Recursion

A function is recursive when it calls itself. Every recursive function needs a base case (when to stop) and a recursive case (how to break the problem down).

Why It Matters

Recursion is the natural way to work with trees, graphs, and many algorithms like DFS, dynamic programming, and backtracking.
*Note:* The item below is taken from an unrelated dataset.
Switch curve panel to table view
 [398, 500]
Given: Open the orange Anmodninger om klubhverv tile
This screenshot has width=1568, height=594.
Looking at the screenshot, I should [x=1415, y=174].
If you can’t think recursively, entire categories of problems become much harder.

The Pattern

def solve(problem):
    if problem is trivial:     # base case
        return answer
    smaller = break_down(problem)
    return combine(solve(smaller))  # recursive case

Code Examples

# Factorial: n! = n * (n-1) * ... * 1
def factorial(n: int) -> int:
    if n <= 1:          # base case
        return 1
    return n * factorial(n - 1)  # recursive case
 
assert factorial(5) == 120  # 5 * 4 * 3 * 2 * 1
 
# Fibonacci (naive — O(2^n), see DP for better)
def fib(n: int) -> int:
    if n <= 1:
        return n
    return fib(n - 1) + fib(n - 2)
 
assert fib(10) == 55
 
# Binary search (recursive version)
def binary_search(arr: list, target: int, lo: int = 0, hi: int = None) -> int:
    if hi is None:
        hi = len(arr) - 1
    if lo > hi:
        return -1
    mid = (lo + hi) // 2
    if arr[mid] == target:
        return mid
    elif arr[mid] < target:
        return binary_search(arr, target, mid + 1, hi)
    else:
        return binary_search(arr, target, lo, mid - 1)
 
assert binary_search([1, 3, 5, 7, 9], 7) == 3

The Call Stack

Each recursive call adds a frame to the call stack. Too many calls = RecursionError (stack overflow).

factorial(4)
  → 4 * factorial(3)
    → 3 * factorial(2)
      → 2 * factorial(1)
        → returns 1         # base case hit
      → returns 2 * 1 = 2
    → returns 3 * 2 = 6
  → returns 4 * 6 = 24

Python’s default recursion limit is 1000. For deep recursion, convert to iteration or increase the limit with sys.setrecursionlimit().

Recursion vs Iteration

RecursionIteration
Elegant for tree/graph problemsUsually faster (no call overhead)
Uses O(n) stack spaceUses O(1) extra space
Risk of stack overflowNo stack overflow risk
Natural for divide-and-conquerNatural for linear scans

Rule of thumb: if the problem has a recursive structure (trees, nested data), use recursion. If it’s a simple loop, use iteration.

Tail Recursion

When the recursive call is the very last operation, it’s “tail recursive.” Some languages (Scheme, Haskell) optimize this to use O(1) stack space. Python and Java do not.